AIM → Rewrite all of the data below, replacing every occurrence of "How do I perform:" with "What should I do to:" and leaving everything else unchanged.

INFORMATION SHOWN →
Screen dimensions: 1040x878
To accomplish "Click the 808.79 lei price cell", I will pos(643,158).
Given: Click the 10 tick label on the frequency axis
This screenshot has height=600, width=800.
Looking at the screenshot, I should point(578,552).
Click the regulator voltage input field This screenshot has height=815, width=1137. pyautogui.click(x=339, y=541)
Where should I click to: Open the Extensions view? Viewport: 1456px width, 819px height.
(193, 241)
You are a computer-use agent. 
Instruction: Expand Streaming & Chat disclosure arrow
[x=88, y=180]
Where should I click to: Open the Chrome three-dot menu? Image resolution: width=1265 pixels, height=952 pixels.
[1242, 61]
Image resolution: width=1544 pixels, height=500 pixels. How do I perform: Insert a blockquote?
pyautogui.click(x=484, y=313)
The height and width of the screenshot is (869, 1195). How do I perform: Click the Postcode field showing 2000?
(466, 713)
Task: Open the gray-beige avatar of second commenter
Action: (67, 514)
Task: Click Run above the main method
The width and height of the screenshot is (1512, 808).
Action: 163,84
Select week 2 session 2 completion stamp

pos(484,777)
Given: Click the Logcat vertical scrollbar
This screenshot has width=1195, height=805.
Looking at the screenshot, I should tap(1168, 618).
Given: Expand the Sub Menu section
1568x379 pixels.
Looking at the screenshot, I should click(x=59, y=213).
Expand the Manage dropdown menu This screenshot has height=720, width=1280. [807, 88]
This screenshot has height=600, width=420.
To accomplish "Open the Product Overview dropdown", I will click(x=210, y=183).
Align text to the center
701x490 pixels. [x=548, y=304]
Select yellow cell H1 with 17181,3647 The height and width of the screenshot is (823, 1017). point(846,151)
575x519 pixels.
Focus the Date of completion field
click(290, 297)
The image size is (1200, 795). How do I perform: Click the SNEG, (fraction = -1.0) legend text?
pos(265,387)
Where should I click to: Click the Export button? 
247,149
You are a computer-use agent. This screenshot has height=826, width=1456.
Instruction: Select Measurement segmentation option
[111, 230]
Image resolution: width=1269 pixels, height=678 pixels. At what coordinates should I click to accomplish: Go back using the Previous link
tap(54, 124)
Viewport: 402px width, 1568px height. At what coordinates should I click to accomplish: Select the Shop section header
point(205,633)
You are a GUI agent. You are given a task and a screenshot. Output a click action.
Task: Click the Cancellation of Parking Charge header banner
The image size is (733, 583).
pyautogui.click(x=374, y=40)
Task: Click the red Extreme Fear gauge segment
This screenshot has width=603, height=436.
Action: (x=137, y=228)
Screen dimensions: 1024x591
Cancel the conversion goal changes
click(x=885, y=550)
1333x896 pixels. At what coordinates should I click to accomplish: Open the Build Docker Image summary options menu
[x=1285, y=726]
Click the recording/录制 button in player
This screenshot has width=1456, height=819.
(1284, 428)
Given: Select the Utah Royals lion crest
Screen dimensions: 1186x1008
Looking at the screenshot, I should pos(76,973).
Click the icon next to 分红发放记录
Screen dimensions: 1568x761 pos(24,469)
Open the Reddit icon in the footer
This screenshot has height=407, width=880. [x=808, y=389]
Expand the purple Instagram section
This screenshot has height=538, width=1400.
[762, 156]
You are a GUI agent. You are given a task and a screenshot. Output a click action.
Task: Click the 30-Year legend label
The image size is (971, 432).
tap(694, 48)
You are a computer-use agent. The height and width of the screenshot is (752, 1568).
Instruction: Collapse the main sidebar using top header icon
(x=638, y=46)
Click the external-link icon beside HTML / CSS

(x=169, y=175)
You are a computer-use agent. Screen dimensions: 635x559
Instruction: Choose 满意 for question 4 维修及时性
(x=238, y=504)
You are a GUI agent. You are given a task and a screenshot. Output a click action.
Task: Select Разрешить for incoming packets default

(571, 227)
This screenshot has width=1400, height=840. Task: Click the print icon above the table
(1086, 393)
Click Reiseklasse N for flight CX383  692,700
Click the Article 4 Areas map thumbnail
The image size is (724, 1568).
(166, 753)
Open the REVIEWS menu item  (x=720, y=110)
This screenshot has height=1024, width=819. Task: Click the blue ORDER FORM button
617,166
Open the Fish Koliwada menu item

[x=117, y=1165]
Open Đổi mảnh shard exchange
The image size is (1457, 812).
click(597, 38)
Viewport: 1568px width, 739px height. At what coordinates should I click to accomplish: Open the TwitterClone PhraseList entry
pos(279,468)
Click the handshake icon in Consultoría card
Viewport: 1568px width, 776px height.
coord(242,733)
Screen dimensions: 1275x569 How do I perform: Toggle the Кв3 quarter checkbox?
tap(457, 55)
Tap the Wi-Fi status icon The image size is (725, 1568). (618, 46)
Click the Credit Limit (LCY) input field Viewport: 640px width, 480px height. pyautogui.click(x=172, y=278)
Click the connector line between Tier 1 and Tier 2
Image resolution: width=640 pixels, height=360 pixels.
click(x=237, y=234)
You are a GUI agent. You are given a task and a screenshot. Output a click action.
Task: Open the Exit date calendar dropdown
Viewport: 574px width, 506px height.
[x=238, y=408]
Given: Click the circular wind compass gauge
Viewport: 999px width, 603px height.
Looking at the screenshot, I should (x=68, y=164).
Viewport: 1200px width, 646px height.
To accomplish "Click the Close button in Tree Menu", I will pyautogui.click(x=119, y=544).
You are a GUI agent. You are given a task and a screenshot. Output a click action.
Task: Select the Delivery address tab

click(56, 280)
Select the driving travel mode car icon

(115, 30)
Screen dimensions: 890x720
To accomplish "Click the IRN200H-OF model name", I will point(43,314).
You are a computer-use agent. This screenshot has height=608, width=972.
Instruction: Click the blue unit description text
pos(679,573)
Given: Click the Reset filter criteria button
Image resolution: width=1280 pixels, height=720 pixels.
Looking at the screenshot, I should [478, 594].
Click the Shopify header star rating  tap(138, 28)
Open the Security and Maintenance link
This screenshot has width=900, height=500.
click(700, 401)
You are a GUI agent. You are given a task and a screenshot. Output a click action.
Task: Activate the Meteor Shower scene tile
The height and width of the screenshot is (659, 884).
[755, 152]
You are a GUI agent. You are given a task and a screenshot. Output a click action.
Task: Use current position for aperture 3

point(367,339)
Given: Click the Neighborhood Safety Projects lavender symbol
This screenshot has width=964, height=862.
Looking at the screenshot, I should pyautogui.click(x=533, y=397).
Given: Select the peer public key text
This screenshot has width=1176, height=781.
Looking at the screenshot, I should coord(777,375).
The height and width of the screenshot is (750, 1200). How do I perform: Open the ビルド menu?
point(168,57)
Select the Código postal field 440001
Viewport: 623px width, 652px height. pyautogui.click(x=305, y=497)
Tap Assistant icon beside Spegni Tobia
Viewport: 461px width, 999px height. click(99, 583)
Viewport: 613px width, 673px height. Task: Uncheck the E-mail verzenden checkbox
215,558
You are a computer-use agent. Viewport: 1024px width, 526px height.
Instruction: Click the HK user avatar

TASK SOLUTION →
Screen dimensions: 1040x878
To accomplish "Click the 808.79 lei price cell", I will pos(643,158).
Given: Click the 10 tick label on the frequency axis
This screenshot has height=600, width=800.
Looking at the screenshot, I should point(578,552).
Click the regulator voltage input field This screenshot has height=815, width=1137. pyautogui.click(x=339, y=541)
Where should I click to: Open the Extensions view? Viewport: 1456px width, 819px height.
(193, 241)
You are a computer-use agent. 
Instruction: Expand Streaming & Chat disclosure arrow
[x=88, y=180]
Where should I click to: Open the Chrome three-dot menu? Image resolution: width=1265 pixels, height=952 pixels.
[1242, 61]
Image resolution: width=1544 pixels, height=500 pixels. What should I do to: Insert a blockquote?
pyautogui.click(x=484, y=313)
The height and width of the screenshot is (869, 1195). What should I do to: Click the Postcode field showing 2000?
(466, 713)
Task: Open the gray-beige avatar of second commenter
Action: (67, 514)
Task: Click Run above the main method
The width and height of the screenshot is (1512, 808).
Action: 163,84
Select week 2 session 2 completion stamp

pos(484,777)
Given: Click the Logcat vertical scrollbar
This screenshot has width=1195, height=805.
Looking at the screenshot, I should tap(1168, 618).
Given: Expand the Sub Menu section
1568x379 pixels.
Looking at the screenshot, I should click(x=59, y=213).
Expand the Manage dropdown menu This screenshot has height=720, width=1280. [807, 88]
This screenshot has height=600, width=420.
To accomplish "Open the Product Overview dropdown", I will click(x=210, y=183).
Align text to the center
701x490 pixels. [x=548, y=304]
Select yellow cell H1 with 17181,3647 The height and width of the screenshot is (823, 1017). point(846,151)
575x519 pixels.
Focus the Date of completion field
click(290, 297)
The image size is (1200, 795). What should I do to: Click the SNEG, (fraction = -1.0) legend text?
pos(265,387)
Where should I click to: Click the Export button? 
247,149
You are a computer-use agent. This screenshot has height=826, width=1456.
Instruction: Select Measurement segmentation option
[111, 230]
Image resolution: width=1269 pixels, height=678 pixels. At what coordinates should I click to accomplish: Go back using the Previous link
tap(54, 124)
Viewport: 402px width, 1568px height. At what coordinates should I click to accomplish: Select the Shop section header
point(205,633)
You are a GUI agent. You are given a task and a screenshot. Output a click action.
Task: Click the Cancellation of Parking Charge header banner
The image size is (733, 583).
pyautogui.click(x=374, y=40)
Task: Click the red Extreme Fear gauge segment
This screenshot has width=603, height=436.
Action: (x=137, y=228)
Screen dimensions: 1024x591
Cancel the conversion goal changes
click(x=885, y=550)
1333x896 pixels. At what coordinates should I click to accomplish: Open the Build Docker Image summary options menu
[x=1285, y=726]
Click the recording/录制 button in player
This screenshot has width=1456, height=819.
(1284, 428)
Given: Select the Utah Royals lion crest
Screen dimensions: 1186x1008
Looking at the screenshot, I should pos(76,973).
Click the icon next to 分红发放记录
Screen dimensions: 1568x761 pos(24,469)
Open the Reddit icon in the footer
This screenshot has height=407, width=880. [x=808, y=389]
Expand the purple Instagram section
This screenshot has height=538, width=1400.
[762, 156]
You are a GUI agent. You are given a task and a screenshot. Output a click action.
Task: Click the 30-Year legend label
The image size is (971, 432).
tap(694, 48)
You are a computer-use agent. The height and width of the screenshot is (752, 1568).
Instruction: Collapse the main sidebar using top header icon
(x=638, y=46)
Click the external-link icon beside HTML / CSS

(x=169, y=175)
You are a computer-use agent. Screen dimensions: 635x559
Instruction: Choose 满意 for question 4 维修及时性
(x=238, y=504)
You are a GUI agent. You are given a task and a screenshot. Output a click action.
Task: Select Разрешить for incoming packets default

(571, 227)
This screenshot has width=1400, height=840. Task: Click the print icon above the table
(1086, 393)
Click Reiseklasse N for flight CX383  692,700
Click the Article 4 Areas map thumbnail
The image size is (724, 1568).
(166, 753)
Open the REVIEWS menu item  (x=720, y=110)
This screenshot has height=1024, width=819. Task: Click the blue ORDER FORM button
617,166
Open the Fish Koliwada menu item

[x=117, y=1165]
Open Đổi mảnh shard exchange
The image size is (1457, 812).
click(597, 38)
Viewport: 1568px width, 739px height. At what coordinates should I click to accomplish: Open the TwitterClone PhraseList entry
pos(279,468)
Click the handshake icon in Consultoría card
Viewport: 1568px width, 776px height.
coord(242,733)
Screen dimensions: 1275x569 What should I do to: Toggle the Кв3 quarter checkbox?
tap(457, 55)
Tap the Wi-Fi status icon The image size is (725, 1568). (618, 46)
Click the Credit Limit (LCY) input field Viewport: 640px width, 480px height. pyautogui.click(x=172, y=278)
Click the connector line between Tier 1 and Tier 2
Image resolution: width=640 pixels, height=360 pixels.
click(x=237, y=234)
You are a GUI agent. You are given a task and a screenshot. Output a click action.
Task: Open the Exit date calendar dropdown
Viewport: 574px width, 506px height.
[x=238, y=408]
Given: Click the circular wind compass gauge
Viewport: 999px width, 603px height.
Looking at the screenshot, I should (x=68, y=164).
Viewport: 1200px width, 646px height.
To accomplish "Click the Close button in Tree Menu", I will pyautogui.click(x=119, y=544).
You are a GUI agent. You are given a task and a screenshot. Output a click action.
Task: Select the Delivery address tab

click(56, 280)
Select the driving travel mode car icon

(115, 30)
Screen dimensions: 890x720
To accomplish "Click the IRN200H-OF model name", I will point(43,314).
You are a computer-use agent. This screenshot has height=608, width=972.
Instruction: Click the blue unit description text
pos(679,573)
Given: Click the Reset filter criteria button
Image resolution: width=1280 pixels, height=720 pixels.
Looking at the screenshot, I should [478, 594].
Click the Shopify header star rating  tap(138, 28)
Open the Security and Maintenance link
This screenshot has width=900, height=500.
click(700, 401)
You are a GUI agent. You are given a task and a screenshot. Output a click action.
Task: Activate the Meteor Shower scene tile
The height and width of the screenshot is (659, 884).
[755, 152]
You are a GUI agent. You are given a task and a screenshot. Output a click action.
Task: Use current position for aperture 3

point(367,339)
Given: Click the Neighborhood Safety Projects lavender symbol
This screenshot has width=964, height=862.
Looking at the screenshot, I should pyautogui.click(x=533, y=397).
Given: Select the peer public key text
This screenshot has width=1176, height=781.
Looking at the screenshot, I should coord(777,375).
The height and width of the screenshot is (750, 1200). What should I do to: Open the ビルド menu?
point(168,57)
Select the Código postal field 440001
Viewport: 623px width, 652px height. pyautogui.click(x=305, y=497)
Tap Assistant icon beside Spegni Tobia
Viewport: 461px width, 999px height. click(99, 583)
Viewport: 613px width, 673px height. Task: Uncheck the E-mail verzenden checkbox
215,558
You are a computer-use agent. Viewport: 1024px width, 526px height.
Instruction: Click the HK user avatar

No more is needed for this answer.